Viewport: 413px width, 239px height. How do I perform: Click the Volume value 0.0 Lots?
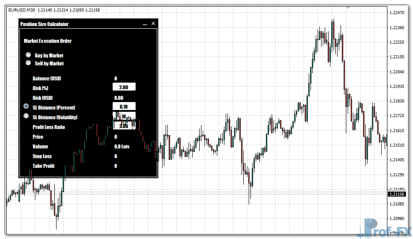122,147
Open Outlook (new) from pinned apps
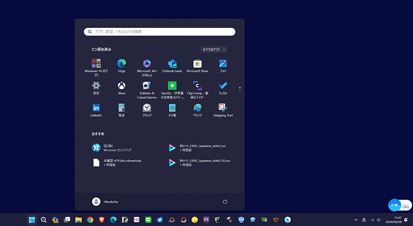This screenshot has width=413, height=226. coord(172,64)
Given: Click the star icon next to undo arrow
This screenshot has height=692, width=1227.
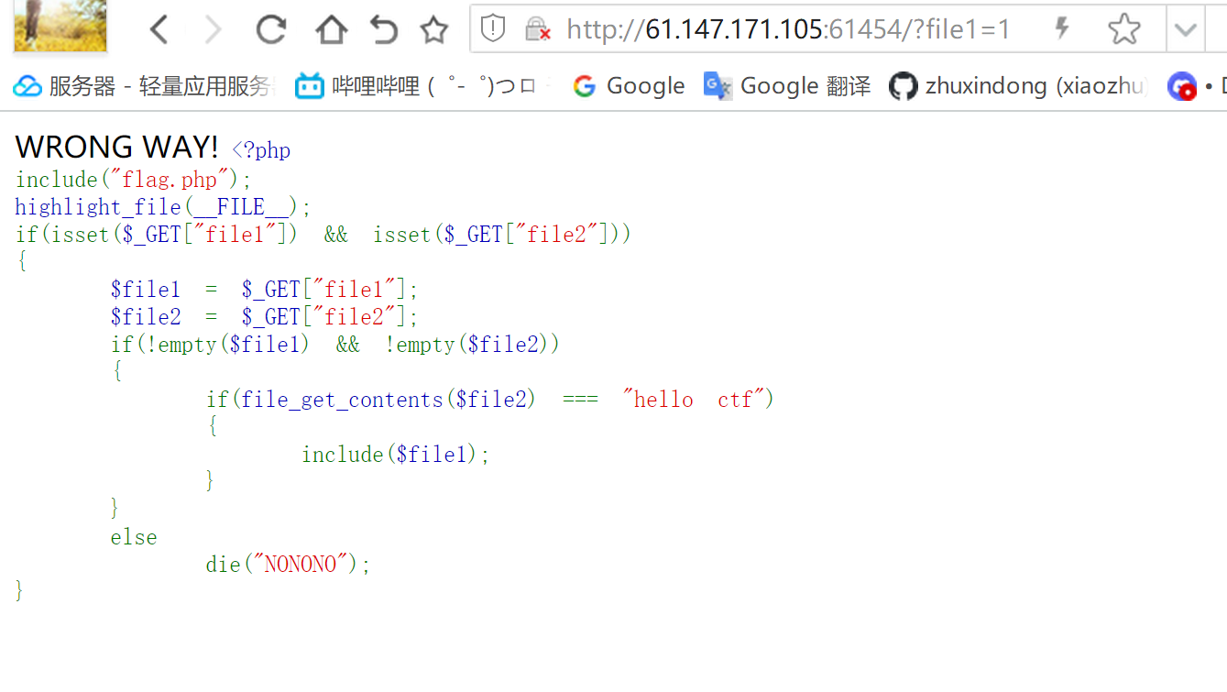Looking at the screenshot, I should point(433,30).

# # # # #

> Description of the task:
The reply should consist only of the lines running from the one with "Open Outlook (new) from pinned apps" through the end of the material, both included, copied exactly; please omit pictures.

> Result below:
Open Outlook (new) from pinned apps
This screenshot has width=413, height=226. coord(172,64)
Given: Click the star icon next to undo arrow
This screenshot has height=692, width=1227.
Looking at the screenshot, I should point(433,30).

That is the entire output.